Bako National Park ~ Sarawak, Borneo

It's been a while since the last visit and butterflies were beginning to flutter in my tummy. 7 years can be a long time in the tropics. Life cycles seem to be shorter and longer at the same time.

It was a 5.30 morning call, we had to get to Bako village for an early check in at the park. Having arrived in Kuching the day before, we had not been able to get to the Visitor's Information Centre in time to make bookings for a place to stay at the park. Had our quick toast, jam and coffee at Singgahsana Lodge (breakfast included) where we stayed the night before and carrying with us only our overnighters, rushed off to catch the 7.00am bus. As Bako becomes a more and more popular destination , it is better to book your stay way in advance at Sarawak Forestry

Travelling to Bako

There are a number of ways of getting to Bako. One is to take a tour Or by taxi (RM47 per way) or by mini van. We decided on the bus. This public bus, now called Rapid Kuching (Red bus) leaves from Bus Stop no. 1 at Jln Market (open air market), opposite Elektra House for Bako Village (Kampung Bako) every hour from 7am till 6pm and costs a nominal fee of only RM3.50. Be prepared to wait though. It's not always on time.
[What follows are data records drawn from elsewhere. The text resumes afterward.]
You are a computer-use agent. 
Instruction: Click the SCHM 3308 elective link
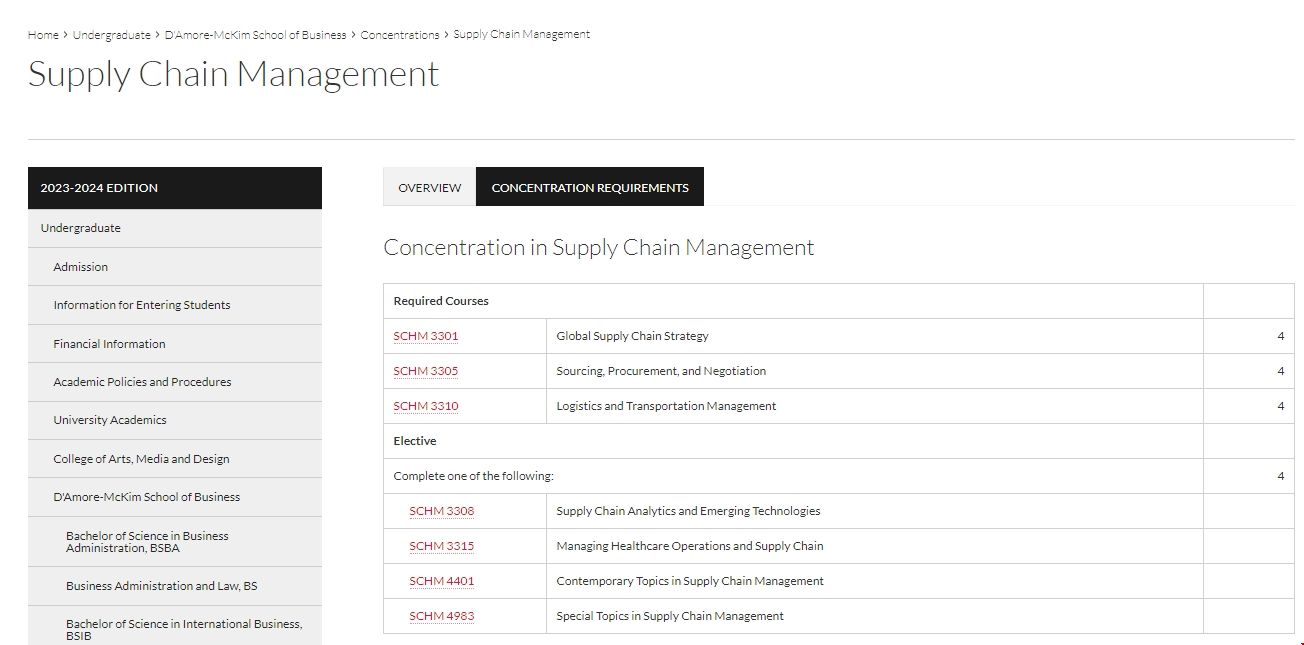[x=441, y=511]
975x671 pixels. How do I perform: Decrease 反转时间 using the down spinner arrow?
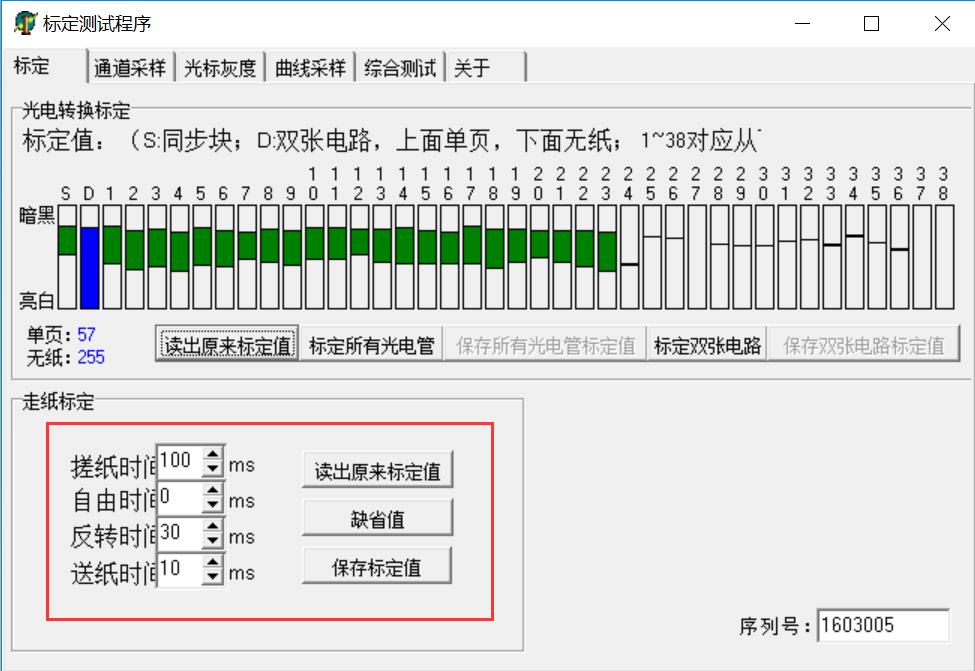pyautogui.click(x=212, y=543)
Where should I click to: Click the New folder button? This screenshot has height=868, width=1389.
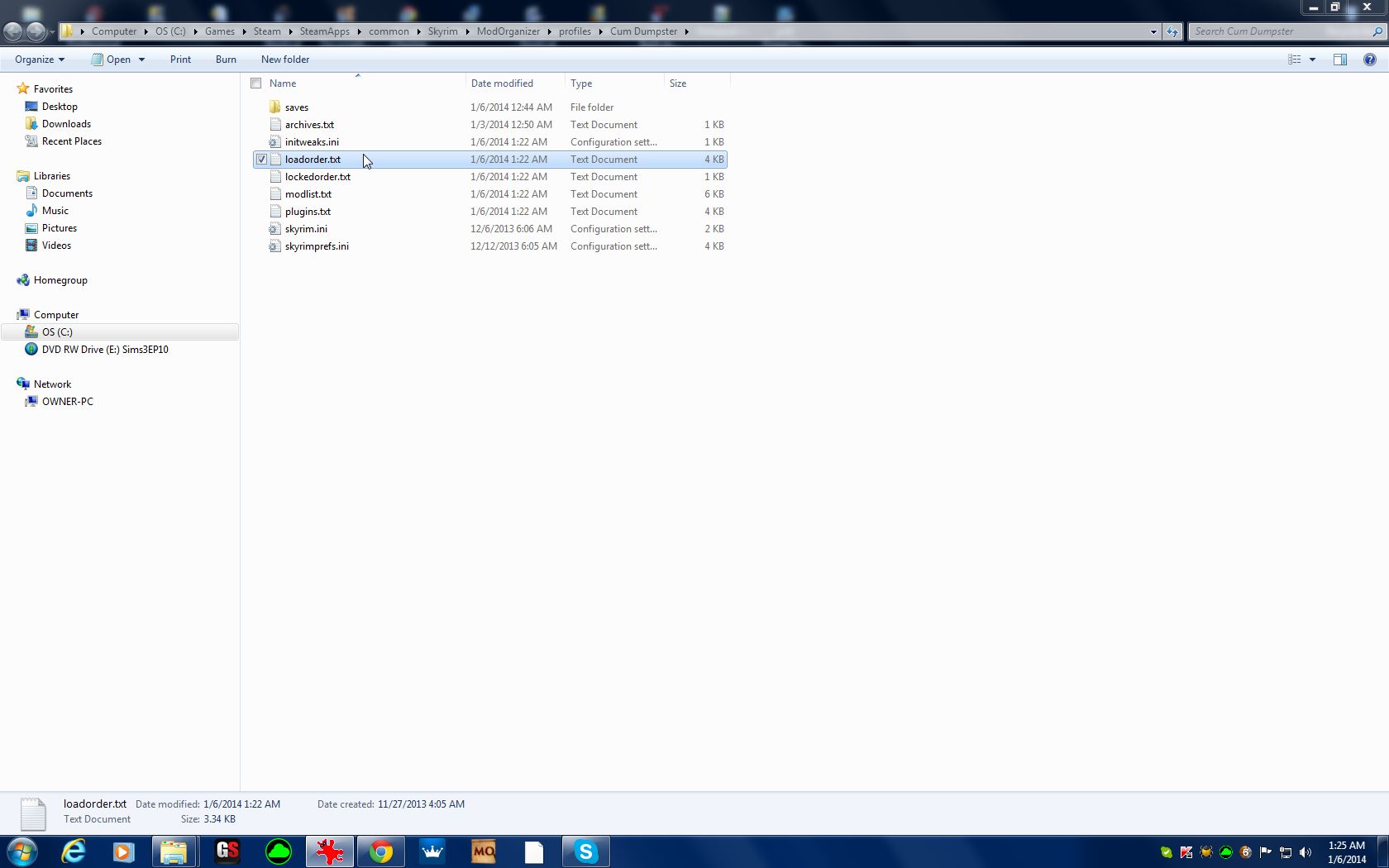click(x=285, y=60)
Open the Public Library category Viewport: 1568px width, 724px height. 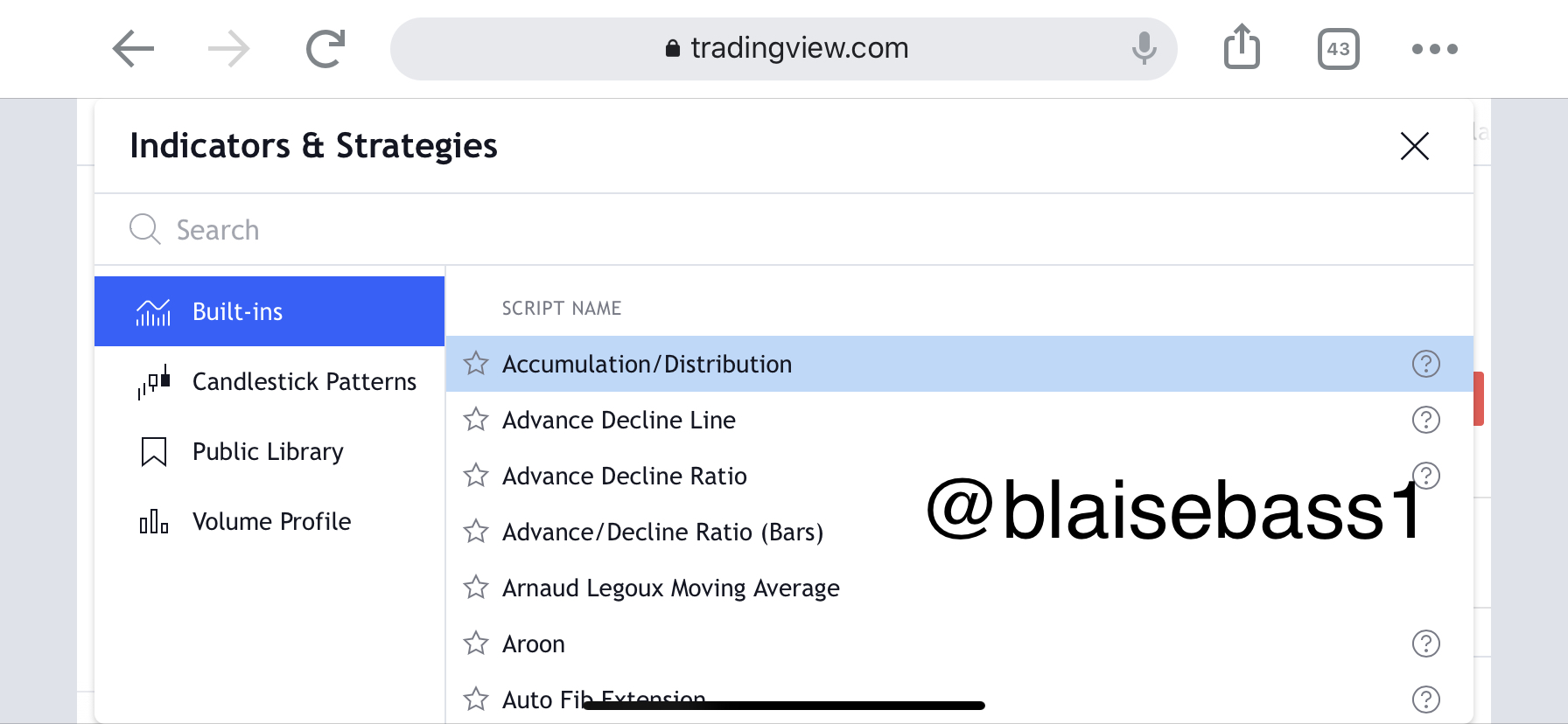pos(270,451)
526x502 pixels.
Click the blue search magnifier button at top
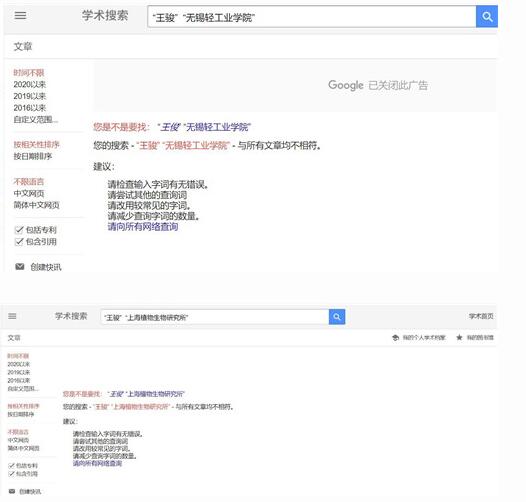coord(487,17)
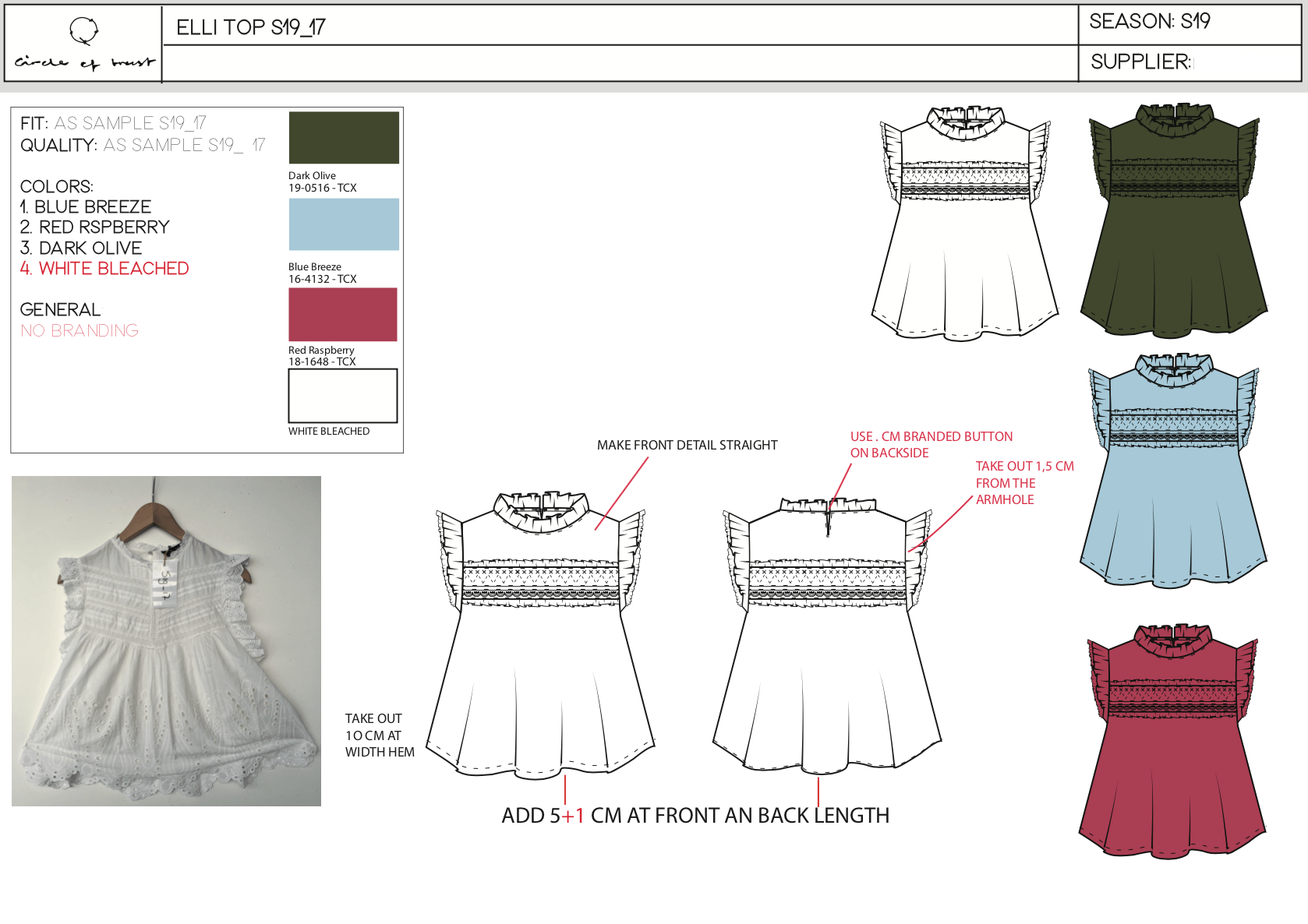Select the blue breeze top illustration
1308x924 pixels.
click(1172, 471)
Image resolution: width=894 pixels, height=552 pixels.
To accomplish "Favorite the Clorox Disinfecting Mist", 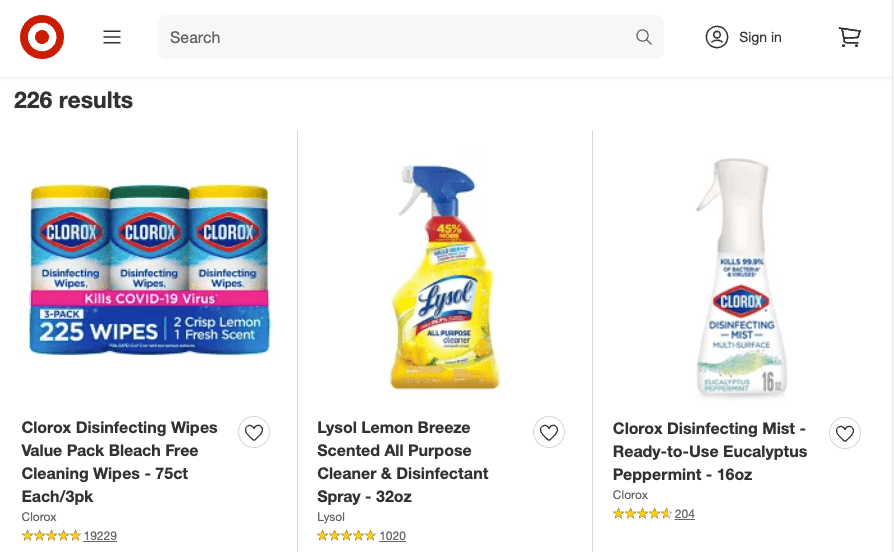I will (x=845, y=432).
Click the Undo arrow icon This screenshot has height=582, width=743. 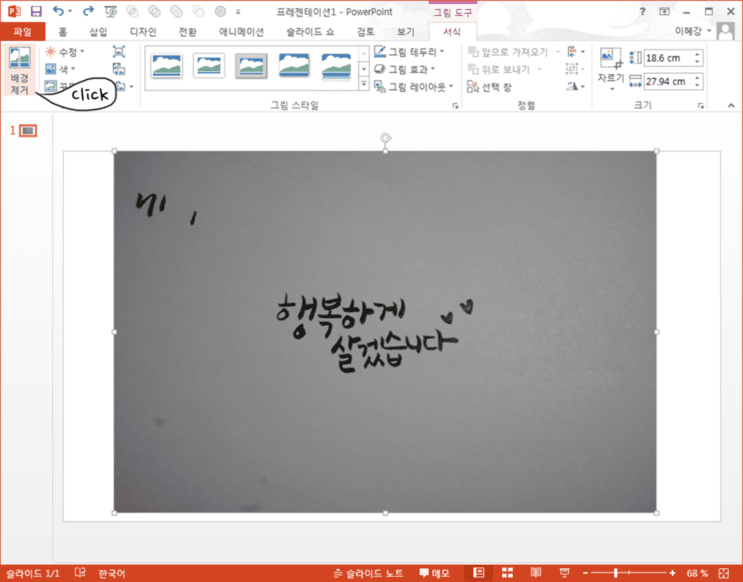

The white mini vans take travellers into the outskirts of Kuching, charge at least double the price of public buses and waits to be filled before leaving. If need be, you can also catch one of these at the car park area opposite Electra House.

About 45 minutes later, we arrived at the bus stop at Kampung Bako. The Bako National Park office (more like a booth really) is by the jetty and manned by very helpful officers. Before entering the park, all visitors are to acquire permits which means just filling up a form and submitting to the officer there and a park fee of RM10 per person to be paid. Upon finding out that we hadn't booked a room at the park he promptly called the park to enquire on availability. The park is now a must see for anyone visiting Kuching and surroundings. Looking at the visitor chart, numbers have certainly jumped from several thousand in the early 90's to about several 10s of thousands in 2000s. Busy periods are especially on weekends. But on taking a closer look at the visitor chart, the peak seems to coincide with summer and winter holidays in Europe. However, the dormitories are difficult to book some days as tour agents bring in large tour groups. Unfortunate for us, we happened to visit on one of these booked out days.

Rooms at the Park

The officer at the jetty finally got a reply from the park and. there were no dorm bed left but there was a room available for RM105 per room per night. Ouch!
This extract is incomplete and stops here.